Action item :: Give back exactly the lines that run from the beginning of the entries to the line containing "More Info (128, 97)", both included, and nothing else.

Material to process ::
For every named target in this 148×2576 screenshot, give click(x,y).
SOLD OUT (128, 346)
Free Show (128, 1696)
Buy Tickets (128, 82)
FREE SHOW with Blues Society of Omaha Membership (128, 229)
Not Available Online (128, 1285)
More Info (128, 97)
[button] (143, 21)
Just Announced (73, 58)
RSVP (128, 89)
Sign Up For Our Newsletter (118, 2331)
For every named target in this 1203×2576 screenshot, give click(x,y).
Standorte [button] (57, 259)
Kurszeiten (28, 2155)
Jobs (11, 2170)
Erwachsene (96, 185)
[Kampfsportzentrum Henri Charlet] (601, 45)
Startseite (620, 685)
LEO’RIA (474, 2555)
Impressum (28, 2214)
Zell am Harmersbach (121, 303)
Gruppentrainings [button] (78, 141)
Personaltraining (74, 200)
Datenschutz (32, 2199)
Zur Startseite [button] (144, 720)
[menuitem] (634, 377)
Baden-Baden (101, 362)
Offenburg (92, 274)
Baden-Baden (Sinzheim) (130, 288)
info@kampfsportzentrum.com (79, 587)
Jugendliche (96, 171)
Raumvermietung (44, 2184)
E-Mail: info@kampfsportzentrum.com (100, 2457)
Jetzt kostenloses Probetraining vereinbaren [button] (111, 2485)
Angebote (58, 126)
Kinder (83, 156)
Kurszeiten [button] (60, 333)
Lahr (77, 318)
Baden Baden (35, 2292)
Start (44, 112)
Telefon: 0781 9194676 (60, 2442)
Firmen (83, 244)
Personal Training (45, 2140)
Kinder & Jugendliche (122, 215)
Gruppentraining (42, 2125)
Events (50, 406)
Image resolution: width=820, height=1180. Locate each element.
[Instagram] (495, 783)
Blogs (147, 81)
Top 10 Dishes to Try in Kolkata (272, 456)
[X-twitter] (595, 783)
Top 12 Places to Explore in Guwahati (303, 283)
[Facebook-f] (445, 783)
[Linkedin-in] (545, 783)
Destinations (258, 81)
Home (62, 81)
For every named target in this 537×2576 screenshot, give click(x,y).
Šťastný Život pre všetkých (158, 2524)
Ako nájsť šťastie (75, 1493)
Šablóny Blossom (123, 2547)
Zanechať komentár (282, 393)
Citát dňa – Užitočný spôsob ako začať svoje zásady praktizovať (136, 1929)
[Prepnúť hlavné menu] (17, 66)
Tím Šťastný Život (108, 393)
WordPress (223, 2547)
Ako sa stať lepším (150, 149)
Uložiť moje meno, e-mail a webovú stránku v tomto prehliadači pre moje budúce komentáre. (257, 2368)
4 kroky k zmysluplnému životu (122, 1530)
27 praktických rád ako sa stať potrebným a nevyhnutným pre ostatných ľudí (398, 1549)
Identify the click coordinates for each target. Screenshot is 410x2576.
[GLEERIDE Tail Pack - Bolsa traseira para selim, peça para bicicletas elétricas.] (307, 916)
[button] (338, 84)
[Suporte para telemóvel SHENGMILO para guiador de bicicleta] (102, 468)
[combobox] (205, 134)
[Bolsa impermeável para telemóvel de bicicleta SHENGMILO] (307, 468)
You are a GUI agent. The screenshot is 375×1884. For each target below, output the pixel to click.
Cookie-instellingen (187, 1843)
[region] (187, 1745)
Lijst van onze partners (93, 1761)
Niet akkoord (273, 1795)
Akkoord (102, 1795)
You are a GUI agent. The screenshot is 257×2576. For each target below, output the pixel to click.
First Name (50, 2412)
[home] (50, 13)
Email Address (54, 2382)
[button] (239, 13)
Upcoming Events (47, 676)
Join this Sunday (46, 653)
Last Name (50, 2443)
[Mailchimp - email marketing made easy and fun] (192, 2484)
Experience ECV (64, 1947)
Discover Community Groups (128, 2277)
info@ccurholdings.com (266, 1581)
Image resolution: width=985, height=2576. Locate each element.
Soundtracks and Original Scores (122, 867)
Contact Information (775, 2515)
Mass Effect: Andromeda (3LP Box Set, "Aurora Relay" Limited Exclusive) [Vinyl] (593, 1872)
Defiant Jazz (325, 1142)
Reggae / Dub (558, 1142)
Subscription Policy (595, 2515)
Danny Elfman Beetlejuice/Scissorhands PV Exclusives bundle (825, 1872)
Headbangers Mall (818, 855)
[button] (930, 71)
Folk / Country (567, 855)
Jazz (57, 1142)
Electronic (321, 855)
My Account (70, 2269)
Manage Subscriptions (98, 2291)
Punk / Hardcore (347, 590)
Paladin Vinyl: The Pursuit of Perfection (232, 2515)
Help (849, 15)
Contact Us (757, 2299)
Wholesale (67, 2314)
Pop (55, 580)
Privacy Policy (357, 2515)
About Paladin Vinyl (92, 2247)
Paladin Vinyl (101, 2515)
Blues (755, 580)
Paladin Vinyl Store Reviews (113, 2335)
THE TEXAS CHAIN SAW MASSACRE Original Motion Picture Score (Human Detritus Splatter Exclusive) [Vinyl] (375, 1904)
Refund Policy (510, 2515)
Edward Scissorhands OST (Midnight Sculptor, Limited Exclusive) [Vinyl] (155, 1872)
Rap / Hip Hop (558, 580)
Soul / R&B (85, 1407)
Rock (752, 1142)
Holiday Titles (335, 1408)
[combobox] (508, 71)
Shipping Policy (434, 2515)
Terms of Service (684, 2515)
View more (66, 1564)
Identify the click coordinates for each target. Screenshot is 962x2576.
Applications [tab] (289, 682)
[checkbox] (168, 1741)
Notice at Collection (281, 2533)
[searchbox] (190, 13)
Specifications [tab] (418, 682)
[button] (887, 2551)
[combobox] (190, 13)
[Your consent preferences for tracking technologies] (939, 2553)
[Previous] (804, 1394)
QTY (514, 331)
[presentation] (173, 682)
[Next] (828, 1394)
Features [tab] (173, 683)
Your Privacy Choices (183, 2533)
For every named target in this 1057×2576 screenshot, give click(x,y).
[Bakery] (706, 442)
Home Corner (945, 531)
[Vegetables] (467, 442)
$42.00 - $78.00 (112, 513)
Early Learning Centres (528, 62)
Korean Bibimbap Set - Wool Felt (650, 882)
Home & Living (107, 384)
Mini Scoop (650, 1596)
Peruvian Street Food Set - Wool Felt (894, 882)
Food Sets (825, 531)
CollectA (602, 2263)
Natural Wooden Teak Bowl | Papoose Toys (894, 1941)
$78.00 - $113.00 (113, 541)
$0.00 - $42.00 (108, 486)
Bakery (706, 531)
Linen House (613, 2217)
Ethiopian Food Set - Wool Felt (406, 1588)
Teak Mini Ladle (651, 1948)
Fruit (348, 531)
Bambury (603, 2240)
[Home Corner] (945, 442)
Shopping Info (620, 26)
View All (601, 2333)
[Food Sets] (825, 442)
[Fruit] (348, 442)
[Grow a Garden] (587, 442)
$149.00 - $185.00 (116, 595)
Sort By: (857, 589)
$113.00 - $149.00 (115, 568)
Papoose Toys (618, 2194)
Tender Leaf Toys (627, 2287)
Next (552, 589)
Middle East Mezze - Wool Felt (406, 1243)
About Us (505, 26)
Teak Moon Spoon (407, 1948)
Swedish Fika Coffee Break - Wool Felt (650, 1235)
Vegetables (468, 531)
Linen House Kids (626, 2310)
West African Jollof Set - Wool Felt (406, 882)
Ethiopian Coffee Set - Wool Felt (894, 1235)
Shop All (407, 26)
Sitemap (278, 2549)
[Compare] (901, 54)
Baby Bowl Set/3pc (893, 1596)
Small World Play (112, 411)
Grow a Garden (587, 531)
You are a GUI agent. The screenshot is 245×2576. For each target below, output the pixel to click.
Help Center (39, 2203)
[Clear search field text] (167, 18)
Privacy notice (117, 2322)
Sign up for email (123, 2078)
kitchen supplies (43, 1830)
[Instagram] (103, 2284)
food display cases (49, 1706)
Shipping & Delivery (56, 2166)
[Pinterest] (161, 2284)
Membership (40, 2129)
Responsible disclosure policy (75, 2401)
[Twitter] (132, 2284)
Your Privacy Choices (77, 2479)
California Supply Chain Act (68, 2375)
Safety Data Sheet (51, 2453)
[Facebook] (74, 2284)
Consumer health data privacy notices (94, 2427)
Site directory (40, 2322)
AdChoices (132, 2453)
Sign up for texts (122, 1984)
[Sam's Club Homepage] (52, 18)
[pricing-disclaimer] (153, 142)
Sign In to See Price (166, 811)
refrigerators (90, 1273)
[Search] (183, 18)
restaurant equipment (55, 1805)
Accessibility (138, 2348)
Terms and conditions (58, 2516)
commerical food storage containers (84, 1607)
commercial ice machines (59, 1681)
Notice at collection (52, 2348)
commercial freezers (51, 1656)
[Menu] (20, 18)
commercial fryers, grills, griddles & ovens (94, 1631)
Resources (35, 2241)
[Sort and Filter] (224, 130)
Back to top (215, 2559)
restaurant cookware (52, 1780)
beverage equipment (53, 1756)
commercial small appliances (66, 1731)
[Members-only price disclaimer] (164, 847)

Output ::
For every named target in this 148×2576 screenshot, give click(x,y).
SOLD OUT (128, 346)
Free Show (128, 1696)
Buy Tickets (128, 82)
FREE SHOW with Blues Society of Omaha Membership (128, 229)
Not Available Online (128, 1285)
More Info (128, 97)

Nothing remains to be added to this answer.